Work required: Retyping each entry exactly is the whole task.

━━━━━ Data

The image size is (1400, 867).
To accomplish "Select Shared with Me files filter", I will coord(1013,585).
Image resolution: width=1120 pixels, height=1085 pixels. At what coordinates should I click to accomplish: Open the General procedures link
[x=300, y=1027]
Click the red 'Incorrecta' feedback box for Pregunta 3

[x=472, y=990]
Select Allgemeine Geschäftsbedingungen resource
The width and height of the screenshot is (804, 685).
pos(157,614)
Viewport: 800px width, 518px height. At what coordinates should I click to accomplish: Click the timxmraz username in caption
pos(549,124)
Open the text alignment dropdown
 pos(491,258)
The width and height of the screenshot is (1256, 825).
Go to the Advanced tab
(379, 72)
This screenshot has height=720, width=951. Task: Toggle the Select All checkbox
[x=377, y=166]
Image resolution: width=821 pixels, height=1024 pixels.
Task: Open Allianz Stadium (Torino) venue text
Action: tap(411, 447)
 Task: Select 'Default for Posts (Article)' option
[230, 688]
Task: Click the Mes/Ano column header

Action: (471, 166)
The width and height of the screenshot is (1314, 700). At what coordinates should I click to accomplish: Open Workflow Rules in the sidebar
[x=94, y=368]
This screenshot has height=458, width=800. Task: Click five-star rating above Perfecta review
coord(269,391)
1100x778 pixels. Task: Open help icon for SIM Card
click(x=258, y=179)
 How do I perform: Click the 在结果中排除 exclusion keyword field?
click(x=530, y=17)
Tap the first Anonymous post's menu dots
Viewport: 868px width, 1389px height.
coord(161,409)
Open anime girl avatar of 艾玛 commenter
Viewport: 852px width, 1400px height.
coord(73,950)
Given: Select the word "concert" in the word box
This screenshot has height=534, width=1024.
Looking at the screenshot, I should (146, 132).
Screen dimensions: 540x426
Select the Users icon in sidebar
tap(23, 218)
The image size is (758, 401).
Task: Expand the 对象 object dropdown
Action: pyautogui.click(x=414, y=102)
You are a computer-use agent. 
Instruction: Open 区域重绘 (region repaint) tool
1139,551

━━━━━━━━━━

Response below:
The image size is (1400, 867).
To accomplish "Select Shared with Me files filter", I will coord(1013,585).
Image resolution: width=1120 pixels, height=1085 pixels. At what coordinates should I click to accomplish: Open the General procedures link
[x=300, y=1027]
Click the red 'Incorrecta' feedback box for Pregunta 3

[x=472, y=990]
Select Allgemeine Geschäftsbedingungen resource
The width and height of the screenshot is (804, 685).
pos(157,614)
Viewport: 800px width, 518px height. At what coordinates should I click to accomplish: Click the timxmraz username in caption
pos(549,124)
Open the text alignment dropdown
 pos(491,258)
The width and height of the screenshot is (1256, 825).
Go to the Advanced tab
(379, 72)
This screenshot has height=720, width=951. Task: Toggle the Select All checkbox
[x=377, y=166]
Image resolution: width=821 pixels, height=1024 pixels.
Task: Open Allianz Stadium (Torino) venue text
Action: tap(411, 447)
 Task: Select 'Default for Posts (Article)' option
[230, 688]
Task: Click the Mes/Ano column header

Action: (471, 166)
The width and height of the screenshot is (1314, 700). At what coordinates should I click to accomplish: Open Workflow Rules in the sidebar
[x=94, y=368]
This screenshot has height=458, width=800. Task: Click five-star rating above Perfecta review
coord(269,391)
1100x778 pixels. Task: Open help icon for SIM Card
click(x=258, y=179)
 How do I perform: Click the 在结果中排除 exclusion keyword field?
click(x=530, y=17)
Tap the first Anonymous post's menu dots
Viewport: 868px width, 1389px height.
coord(161,409)
Open anime girl avatar of 艾玛 commenter
Viewport: 852px width, 1400px height.
coord(73,950)
Given: Select the word "concert" in the word box
This screenshot has height=534, width=1024.
Looking at the screenshot, I should (146, 132).
Screen dimensions: 540x426
Select the Users icon in sidebar
tap(23, 218)
The image size is (758, 401).
Task: Expand the 对象 object dropdown
Action: pyautogui.click(x=414, y=102)
You are a computer-use agent. 
Instruction: Open 区域重绘 (region repaint) tool
1139,551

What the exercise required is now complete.